▶ [How to complete this task] Lines to return, exactly: from the line with "Szuflada (645, 222)" to the line with "[Wrzuć na bloga] (510, 1256)" in the entries below, both included.

▶ [Dataset content]
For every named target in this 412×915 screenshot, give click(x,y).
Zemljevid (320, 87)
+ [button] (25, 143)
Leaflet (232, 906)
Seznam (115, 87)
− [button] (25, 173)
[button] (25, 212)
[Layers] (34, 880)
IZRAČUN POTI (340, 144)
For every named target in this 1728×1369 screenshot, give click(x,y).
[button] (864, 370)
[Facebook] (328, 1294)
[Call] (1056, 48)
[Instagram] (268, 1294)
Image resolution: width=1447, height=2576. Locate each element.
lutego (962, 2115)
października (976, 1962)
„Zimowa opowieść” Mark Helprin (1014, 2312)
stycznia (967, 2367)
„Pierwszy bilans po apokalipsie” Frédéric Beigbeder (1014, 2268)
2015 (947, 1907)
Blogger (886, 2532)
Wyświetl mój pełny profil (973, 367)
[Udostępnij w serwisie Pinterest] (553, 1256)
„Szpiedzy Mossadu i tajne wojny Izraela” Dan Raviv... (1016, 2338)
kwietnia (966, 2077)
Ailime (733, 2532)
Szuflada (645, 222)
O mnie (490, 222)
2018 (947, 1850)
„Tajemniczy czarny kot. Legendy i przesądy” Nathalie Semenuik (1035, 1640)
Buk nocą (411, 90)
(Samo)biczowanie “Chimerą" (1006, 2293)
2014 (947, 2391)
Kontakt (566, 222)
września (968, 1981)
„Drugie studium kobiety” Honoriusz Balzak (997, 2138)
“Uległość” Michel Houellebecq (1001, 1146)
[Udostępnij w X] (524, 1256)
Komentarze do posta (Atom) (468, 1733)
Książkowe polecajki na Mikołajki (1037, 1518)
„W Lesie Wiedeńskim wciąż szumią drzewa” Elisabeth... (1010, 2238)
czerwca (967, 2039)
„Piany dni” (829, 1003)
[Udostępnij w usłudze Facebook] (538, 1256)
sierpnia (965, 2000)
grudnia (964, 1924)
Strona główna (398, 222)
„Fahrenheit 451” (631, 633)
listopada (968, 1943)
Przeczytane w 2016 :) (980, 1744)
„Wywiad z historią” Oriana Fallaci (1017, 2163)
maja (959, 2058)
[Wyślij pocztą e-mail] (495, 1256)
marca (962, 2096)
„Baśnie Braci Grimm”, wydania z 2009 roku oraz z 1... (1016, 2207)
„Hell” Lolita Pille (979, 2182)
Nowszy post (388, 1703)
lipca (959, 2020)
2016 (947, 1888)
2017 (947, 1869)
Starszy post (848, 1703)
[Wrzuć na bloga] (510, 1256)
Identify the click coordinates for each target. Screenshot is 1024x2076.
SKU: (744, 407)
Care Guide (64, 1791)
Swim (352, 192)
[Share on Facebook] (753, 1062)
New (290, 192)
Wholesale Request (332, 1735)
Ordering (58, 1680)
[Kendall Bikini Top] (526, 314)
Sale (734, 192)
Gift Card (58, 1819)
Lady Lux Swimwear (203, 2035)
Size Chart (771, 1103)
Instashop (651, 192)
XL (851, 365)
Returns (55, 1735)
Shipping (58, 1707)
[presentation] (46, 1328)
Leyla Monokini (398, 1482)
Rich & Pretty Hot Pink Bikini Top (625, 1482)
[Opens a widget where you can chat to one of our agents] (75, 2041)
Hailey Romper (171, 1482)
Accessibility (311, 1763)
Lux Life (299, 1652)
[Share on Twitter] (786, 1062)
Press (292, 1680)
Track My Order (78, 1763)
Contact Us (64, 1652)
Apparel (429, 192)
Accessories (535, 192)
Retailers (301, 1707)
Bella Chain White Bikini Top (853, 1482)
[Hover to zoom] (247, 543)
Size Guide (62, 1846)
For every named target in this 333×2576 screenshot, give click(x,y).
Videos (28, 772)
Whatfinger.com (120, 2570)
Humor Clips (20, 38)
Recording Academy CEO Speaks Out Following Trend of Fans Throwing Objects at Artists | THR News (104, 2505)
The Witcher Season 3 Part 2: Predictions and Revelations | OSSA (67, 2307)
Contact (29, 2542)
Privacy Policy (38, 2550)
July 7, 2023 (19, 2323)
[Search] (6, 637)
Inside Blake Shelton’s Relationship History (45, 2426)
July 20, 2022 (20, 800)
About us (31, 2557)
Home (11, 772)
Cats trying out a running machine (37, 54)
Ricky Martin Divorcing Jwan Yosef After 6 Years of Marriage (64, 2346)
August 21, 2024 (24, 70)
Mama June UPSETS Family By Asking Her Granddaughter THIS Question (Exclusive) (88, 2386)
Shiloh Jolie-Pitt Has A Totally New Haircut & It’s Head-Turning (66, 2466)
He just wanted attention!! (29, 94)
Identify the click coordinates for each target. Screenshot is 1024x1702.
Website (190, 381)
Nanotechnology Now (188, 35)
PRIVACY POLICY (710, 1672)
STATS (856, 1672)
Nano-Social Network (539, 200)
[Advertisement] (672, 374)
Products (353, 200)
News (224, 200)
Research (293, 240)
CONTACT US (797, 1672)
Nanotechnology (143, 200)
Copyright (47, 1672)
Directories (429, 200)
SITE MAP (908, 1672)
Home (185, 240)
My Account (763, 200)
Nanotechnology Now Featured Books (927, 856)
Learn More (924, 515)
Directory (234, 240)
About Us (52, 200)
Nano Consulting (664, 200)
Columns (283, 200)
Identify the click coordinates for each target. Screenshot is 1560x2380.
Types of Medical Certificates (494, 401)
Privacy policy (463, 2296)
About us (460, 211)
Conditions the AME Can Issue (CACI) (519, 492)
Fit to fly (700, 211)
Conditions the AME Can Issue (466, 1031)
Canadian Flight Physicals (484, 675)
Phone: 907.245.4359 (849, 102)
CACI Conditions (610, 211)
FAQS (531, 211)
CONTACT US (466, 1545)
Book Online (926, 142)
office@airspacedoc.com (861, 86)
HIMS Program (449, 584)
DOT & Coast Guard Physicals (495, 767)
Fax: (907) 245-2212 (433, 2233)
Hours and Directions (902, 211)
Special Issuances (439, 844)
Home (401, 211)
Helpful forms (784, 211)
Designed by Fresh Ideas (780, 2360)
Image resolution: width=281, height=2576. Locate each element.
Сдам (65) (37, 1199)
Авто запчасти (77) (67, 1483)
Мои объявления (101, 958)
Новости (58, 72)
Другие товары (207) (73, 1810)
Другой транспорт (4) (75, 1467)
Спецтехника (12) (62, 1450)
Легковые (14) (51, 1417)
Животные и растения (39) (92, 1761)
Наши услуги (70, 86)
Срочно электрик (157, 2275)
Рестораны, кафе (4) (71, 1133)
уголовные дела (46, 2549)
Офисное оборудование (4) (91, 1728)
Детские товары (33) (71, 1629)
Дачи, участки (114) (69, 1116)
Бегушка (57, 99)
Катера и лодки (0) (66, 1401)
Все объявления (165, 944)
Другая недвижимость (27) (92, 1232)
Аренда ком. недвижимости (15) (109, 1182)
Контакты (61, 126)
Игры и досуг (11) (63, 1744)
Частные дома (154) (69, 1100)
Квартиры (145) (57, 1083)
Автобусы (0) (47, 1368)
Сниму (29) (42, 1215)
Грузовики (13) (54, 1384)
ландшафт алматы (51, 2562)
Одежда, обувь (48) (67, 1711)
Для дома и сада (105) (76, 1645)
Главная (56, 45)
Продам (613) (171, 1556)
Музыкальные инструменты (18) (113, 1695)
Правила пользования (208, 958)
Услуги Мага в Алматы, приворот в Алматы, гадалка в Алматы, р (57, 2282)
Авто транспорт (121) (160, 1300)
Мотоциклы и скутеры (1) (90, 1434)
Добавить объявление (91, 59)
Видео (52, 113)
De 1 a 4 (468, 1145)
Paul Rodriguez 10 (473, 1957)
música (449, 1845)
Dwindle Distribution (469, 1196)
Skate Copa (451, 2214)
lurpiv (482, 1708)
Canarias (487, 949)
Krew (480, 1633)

▶ [Result of this exercise]
Szuflada (645, 222)
O mnie (490, 222)
2018 (947, 1850)
„Tajemniczy czarny kot. Legendy i przesądy” Nathalie Semenuik (1035, 1640)
Buk nocą (411, 90)
(Samo)biczowanie “Chimerą" (1006, 2293)
2014 (947, 2391)
Kontakt (566, 222)
września (968, 1981)
„Drugie studium kobiety” Honoriusz Balzak (997, 2138)
“Uległość” Michel Houellebecq (1001, 1146)
[Udostępnij w X] (524, 1256)
Komentarze do posta (Atom) (468, 1733)
Książkowe polecajki na Mikołajki (1037, 1518)
„W Lesie Wiedeńskim wciąż szumią drzewa” Elisabeth... (1010, 2238)
czerwca (967, 2039)
„Piany dni” (829, 1003)
[Udostępnij w usłudze Facebook] (538, 1256)
sierpnia (965, 2000)
grudnia (964, 1924)
Strona główna (398, 222)
„Fahrenheit 451” (631, 633)
listopada (968, 1943)
Przeczytane w 2016 :) (980, 1744)
„Wywiad z historią” Oriana Fallaci (1017, 2163)
maja (959, 2058)
[Wyślij pocztą e-mail] (495, 1256)
marca (962, 2096)
„Baśnie Braci Grimm”, wydania z 2009 roku oraz z 1... (1016, 2207)
„Hell” Lolita Pille (979, 2182)
Nowszy post (388, 1703)
lipca (959, 2020)
2016 (947, 1888)
2017 (947, 1869)
Starszy post (848, 1703)
[Wrzuć na bloga] (510, 1256)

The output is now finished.